There is a difference between panic feelings and panic attacks. Feelings of panic happen to everyone, but people with certain physiological dispositions are more prone to panic disorders. They are common in people with reactive histrionic personalities (impulsive, fast tendencies). Also, someone who has lots of fundamental trust will not fall as easily and will be less likely to have panic feelings. Panic disorder is not likely in phlegmatic personalities (cool and calm with a different cognitive style of a low level of reactivity).
In the treatment of fundamental (basic) anxiety, what are some ways that the therapist can provide / facilitate support and grounding in the client?
Needs the presence of “otherness” which gives support and where I feel acceptance.
This feeling of support and firmness, the being itself gives the hold. This is very important in the therapeutic relationship that the therapist is clear that they can support the patient in his or her anxiety (they endure with them). It is the looking together at what is there and the work is mainly with perception (FM1). We let them describe their anxiety so that they can connect themselves with reality.
Also do body or physical investigations.
Do you see this table?
Do you feel you are sitting on the chair?
Can you feel that you are breathing?
Are you willing to rely on it? (the chair, your breath)
We look at the concrete realities that are there. This helps clients get the training of concreteness in the small things and strengthens the perception of their own capacities.
Describe the flowers?
What am I able to do?
This helps them trust themselves.
Clarify problems and keep them concrete (examples: financial problems, sickness).
What is the problem? Describe it? What elements of it are influencing you?
Are there problems in your life that make you insecure?
Looking for impairments of stability.
Then we work on contents to look at trust in general (basic and fundamental).
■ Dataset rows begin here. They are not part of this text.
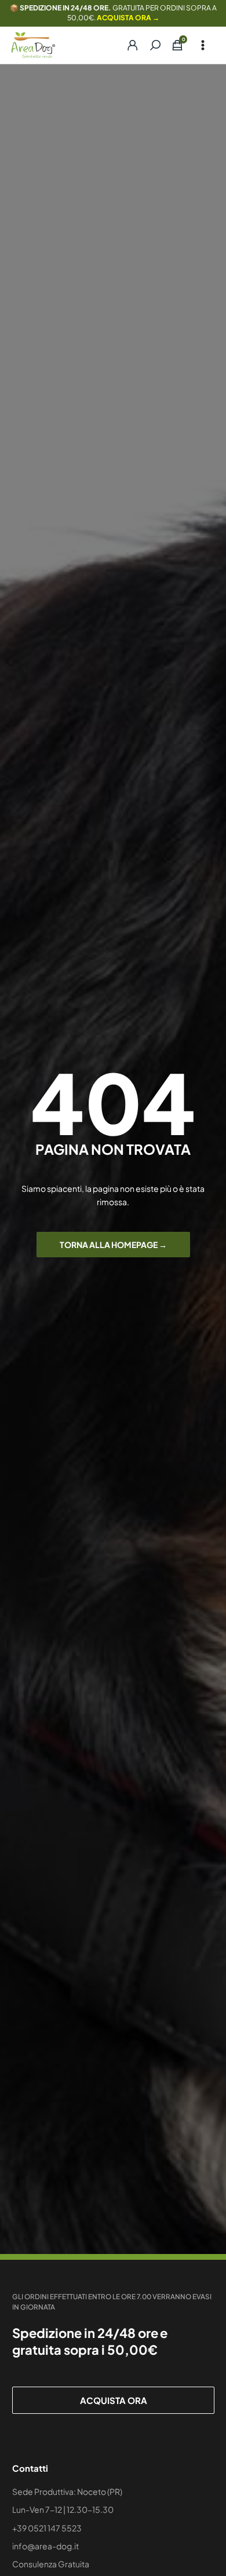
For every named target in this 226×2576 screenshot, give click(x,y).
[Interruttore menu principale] (202, 45)
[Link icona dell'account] (127, 45)
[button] (155, 45)
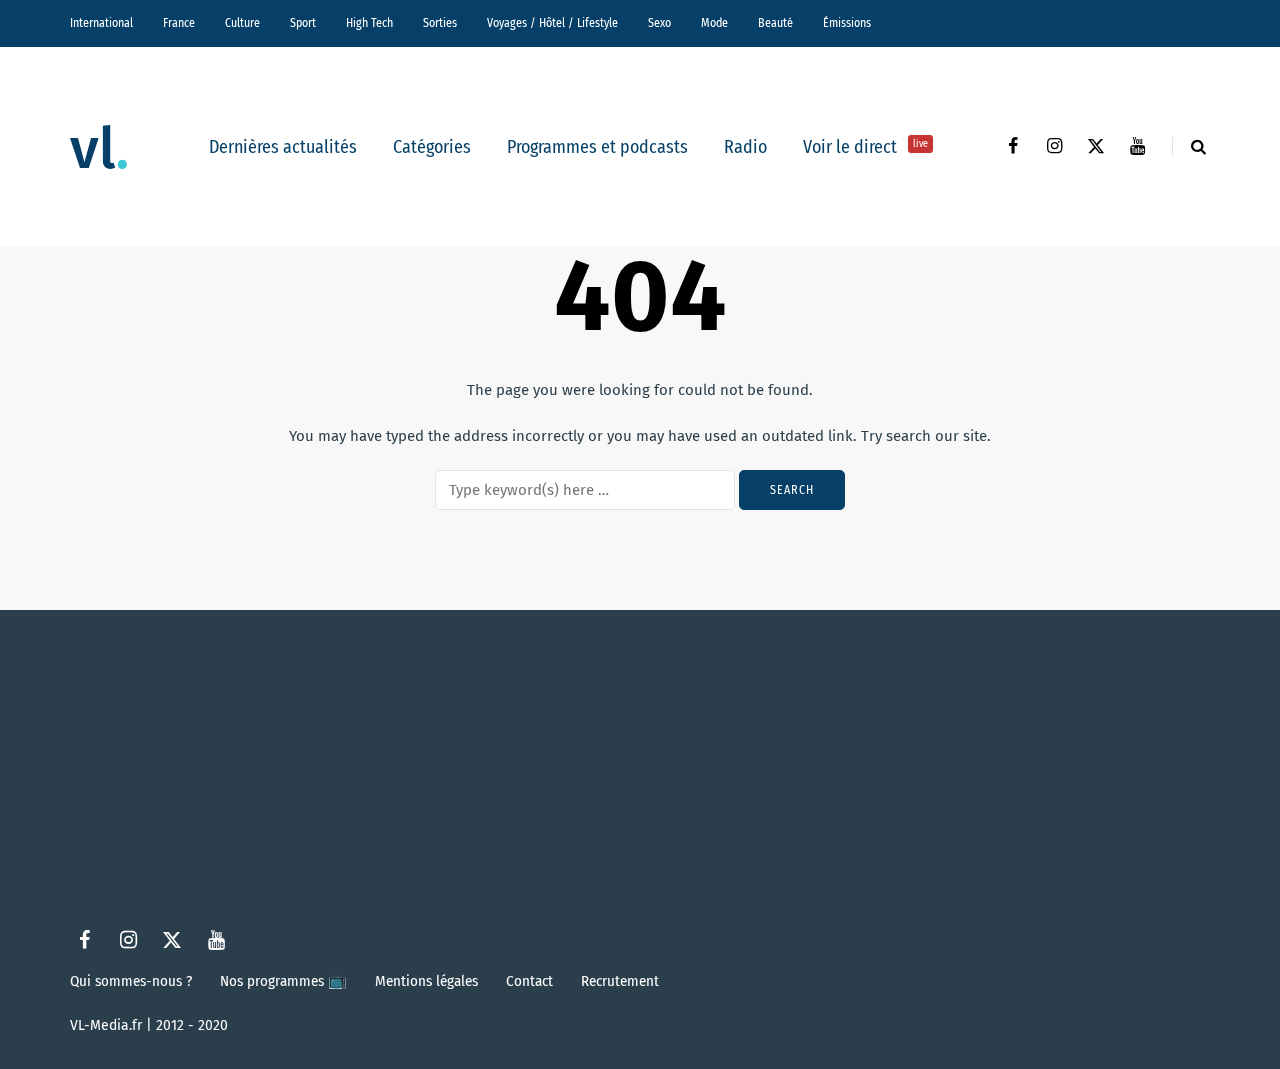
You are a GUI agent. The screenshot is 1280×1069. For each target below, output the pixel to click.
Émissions (847, 23)
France (179, 23)
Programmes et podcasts (597, 147)
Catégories (432, 147)
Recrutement (620, 981)
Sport (303, 23)
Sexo (659, 23)
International (101, 23)
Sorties (440, 23)
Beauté (775, 23)
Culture (242, 23)
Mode (714, 23)
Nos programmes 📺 (283, 981)
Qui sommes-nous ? (131, 981)
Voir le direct (865, 147)
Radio (745, 147)
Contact (529, 981)
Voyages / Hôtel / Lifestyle (552, 23)
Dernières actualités (283, 147)
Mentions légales (426, 981)
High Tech (369, 23)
Where are there experiences of being held and accepted?
Go to a place where you once experienced hold, quietness?
We want to experience an ontological basis.
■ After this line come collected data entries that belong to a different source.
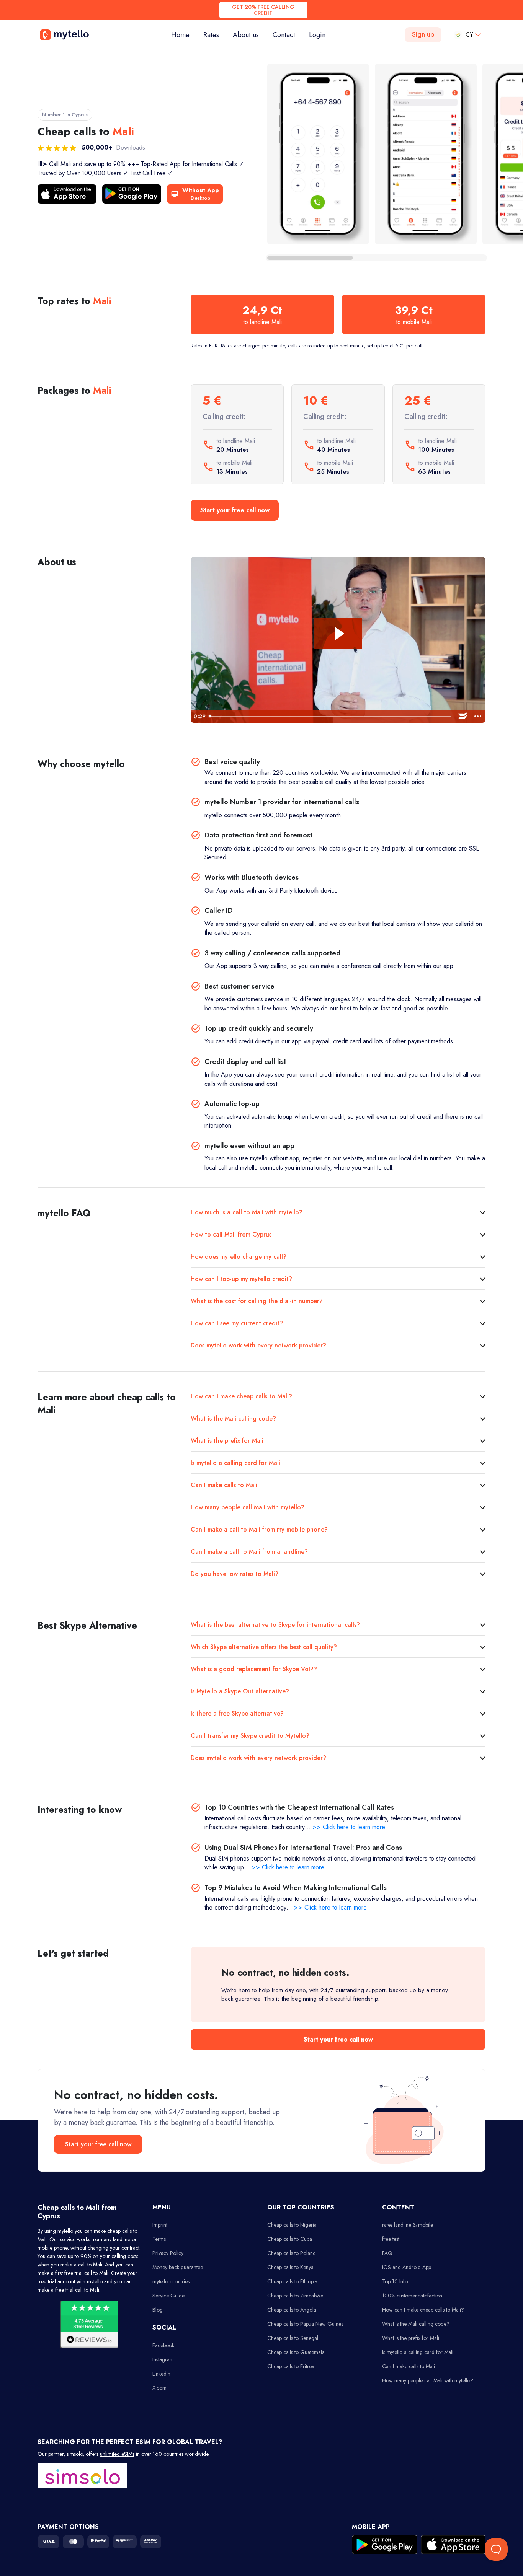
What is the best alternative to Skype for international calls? (275, 1624)
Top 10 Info (395, 2281)
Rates (211, 35)
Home (183, 34)
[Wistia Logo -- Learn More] (462, 716)
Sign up (423, 34)
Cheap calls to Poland (291, 2253)
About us (246, 35)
This also belongs with the ultimate horizon from which existence extends.
There may be sources of continual impairment of your ability to trust (example: like a bad relationship that undermines you).
Create an ontological basis for trust.
Go to a place where you once experienced peace, no anxiety?
Use this for a beginning.
Look at irrational beliefs and cognitive dysfunctions.
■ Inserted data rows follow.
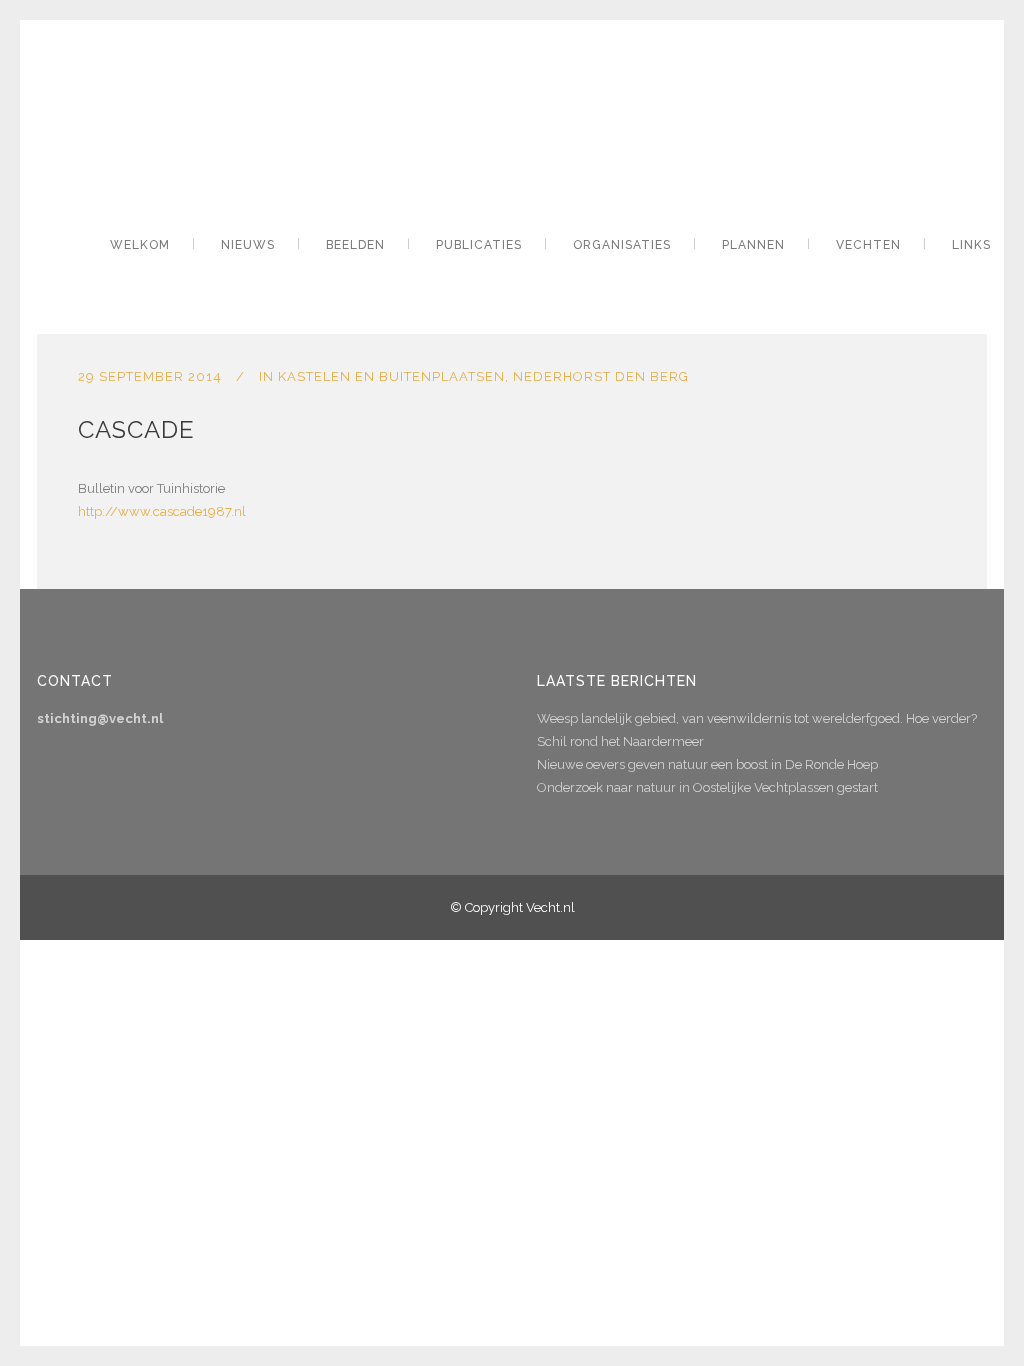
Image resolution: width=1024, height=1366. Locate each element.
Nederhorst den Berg (601, 376)
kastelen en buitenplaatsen (391, 376)
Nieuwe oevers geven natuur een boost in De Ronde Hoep (707, 764)
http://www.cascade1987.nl (162, 511)
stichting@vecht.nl (100, 718)
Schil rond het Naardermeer (620, 741)
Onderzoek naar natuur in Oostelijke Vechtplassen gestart (707, 787)
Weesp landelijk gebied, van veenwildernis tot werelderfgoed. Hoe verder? (757, 718)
Medication may also be necessary.
During this time of therapy, they need to know the therapist is there; like the child who cries out in the dark. Be available and be reliable.
Why is it important to encourage someone with social phobia to learn to take their own position towards themselves?
Some questions to ask:
What do you think personally about yourself?
What do you evaluate about yourself?
This is to take a position toward self.
The encouragement is to be in contact with your own reality. Often clients will find when asked that they have this vision of themselves that it is not at all about how others see them. The problem with these visions and expectations is that they are often not based on reality.
We fight reality and make ourselves weak and vulnerable to others comments. A typical pattern is we do not admit ourselves about what is real in our lives, and we project on others that they might see it or judge us.
Explain the Personal Positioning Method and what types of suffering it is helpful for or not.
PPM:
This is a method that is reportedly used most by EA therapists in practice to ascertain one’s personal position (for anxiety and depression). Activating the person for to counteract the behaviour tendency of that suffering (examples: feeling helpless in anxiety, letting things go in depression).
This method is resource oriented and it is applied in counselling. It does not work through trauma or disorders. It is to work at the level of capacity to do something in spite of and is related to the defying power of the human spirit (Frankl).
This work interferes with the pathological attitudes/behaviours that maintain the problems.
The PPM can also be used in crises intervention (example: when a partner shocks a Person by saying: “I am leaving”).